» **TEXT UNDER STUDY**:
========================
Now, the concept for “fruit” will be semantically similar to both “banana” and “apple” (all three have some overlapping bits). If the system has learned that a red light comes on after sensing an apple, then it should be able to also predict a red light after it sees something else that is semantically similar enough to an apple. Depending on past experiences/training, a banana could be similar enough.

It does both. Synaptic connections change over time, so the representation for any concept is always changing (they are not static). “Object” representations are influenced by each different context in which they are encountered. This is somewhat obscured in classic HTM because the SP process is designed specifically for an inference layer. Changes have to be made when using it for a pooling layer (I’ll actually be posting more information about this pretty soon, as I am wrapping up my latest pooling implementation).

Cortical.io Semantic Folding video provides a nice (albeit very high level) idea of how they were able to generate SDRs for text words that derive their meaning from context. It’s not exactly what I am talking about here, but hopefully it will trigger the basic idea that I am trying to communicate :slight_smile:

I recommend watching the HTM Chat with Jeff, as he explains the problem much better than I can in a forum post.

Consider the visual system - as the eye scans over various aspects of an object the same chunk of the cortex is presented with a stream of features. Spatially - the same neurons are presented with information. The stream is a mix of spatial/temporal information. The parsing of this information requires the digestion through the connected maps.

Part of the visual process uses the fact that the feature resolution varies as you move out from the fovea. A corse/low-resolution version of the objects in the visual field is sampled by the lower brain stem. The eyes are directed to areas of interest to force-fed the V1 map with high-resolution sampling to play a cortical version of the old 20-question game and discover what you are looking at.

I like to think that the older brain structures force-feed the cortex with whatever it is processing and the cortex feeds back a “sharpened” version; partially by making connections with other parts of the cortex that are sampling the overall situation at the same time. (awareness and consciousness)

Much of your model starts with a great set of assumptions - I use most of them myself in trying to understand what I am reading. You may want to rethink this aspect (item #3 on your difference list) and see how it changes your considerations.

As far as item #1 on your difference list - consider what combinations of layers and hierarchy brings to the party. By bringing different representation together in alignment you can perform local calculation between representations. An SDR segment can sample some of each representation and learn a relationship between these two patterns.Since the connections are part of streams that run both up and down the parsing chain a partial recognition can trigger a filling-in effect on noisy or incomplete representations.

Instead of forcing a single part of the cortex to recognize “cup” in the fingertips a sense of smooth roundness can be formed at that level. “Shapeness” can be recognized at a different area without any differentiation into a cup or ball. This collage of features can be combined later in a naming area.

Trying to force all this into a single area introduces a host of problems that has killed many models with combinatorial explosions when the project moves past a few test cases.

This is an important point. A concept exists not just in one level of the hierarchy, but spans across many levels. When Jeff is talking about his coffee cup, he is talking about a concept that spans low-level vision and touch to the sounds making up the spoken word “cup”, to the textual representation of the word, to the sense of comfort and familiarity that it provides him, to the working theory of SMI for which he uses it extensively as an example.
========================
» **RECORDED DATA**:
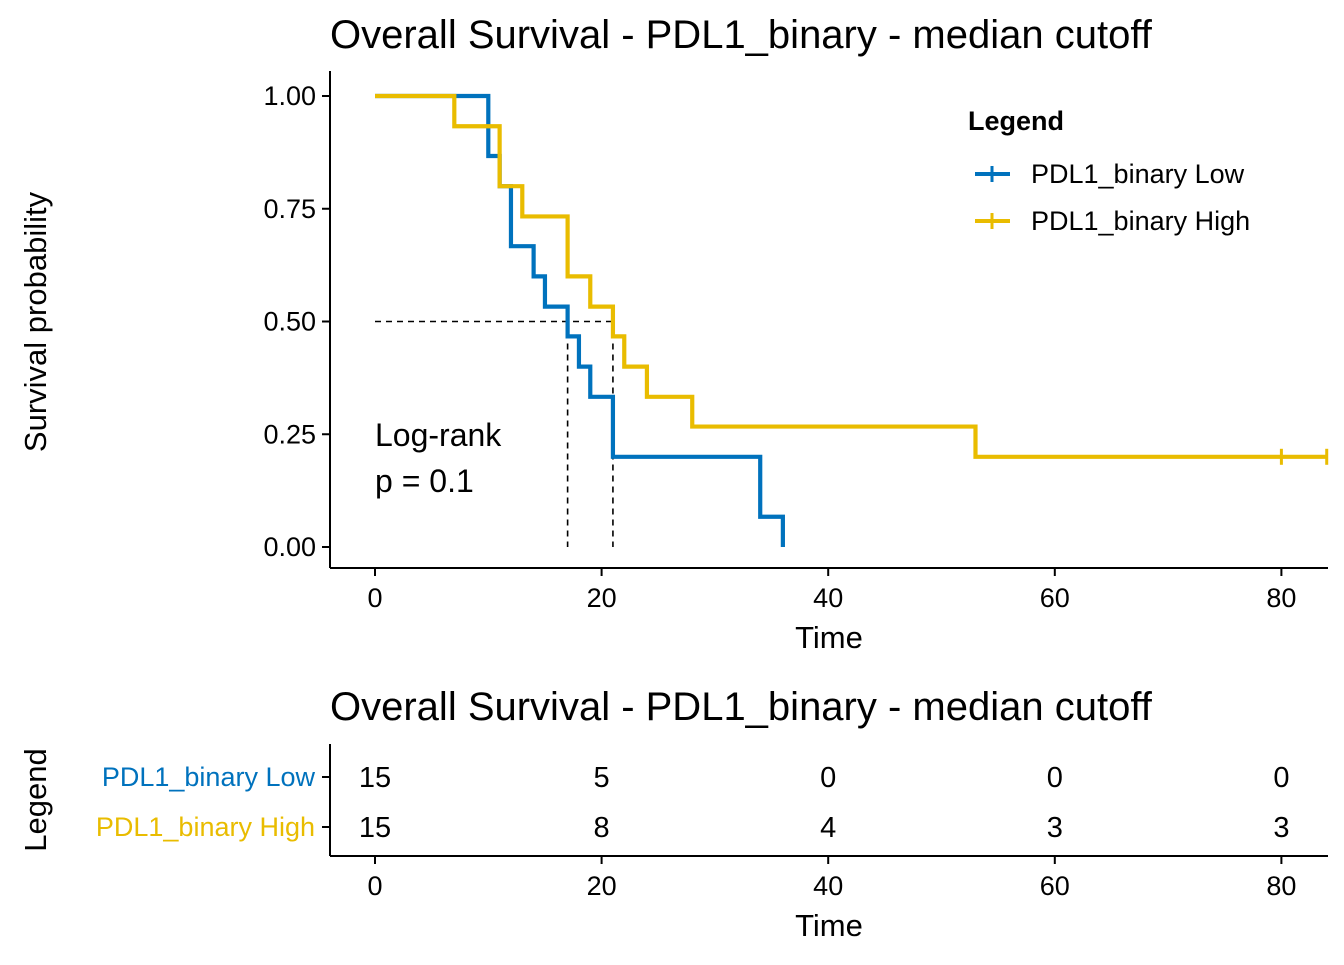  I want to click on risk-x-tick-label: 40, so click(828, 886).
========================
» **REQUIRED WORK**:
(1) Please reproduce the stretch of the HTM discussion from "This is an important" through "as an example.".
(2) In the HTM discussion, the paragraph beginning "This is an important point" says Jeff's coffee cup concept spans several things. List all of them.
The lines have no connection to the HTM discussion.

» **RESPONSES**:
(1)
This is an important point. A concept exists not just in one level of the hierarchy, but spans across many levels. When Jeff is talking about his coffee cup, he is talking about a concept that spans low-level vision and touch to the sounds making up the spoken word “cup”, to the textual representation of the word, to the sense of comfort and familiarity that it provides him, to the working theory of SMI for which he uses it extensively as an example.

(2)
- low-level vision
- touch
- the sounds making up the spoken word "cup"
- the textual representation of the word
- the sense of comfort and familiarity that it provides him
- the working theory of SMI for which he uses it extensively as an example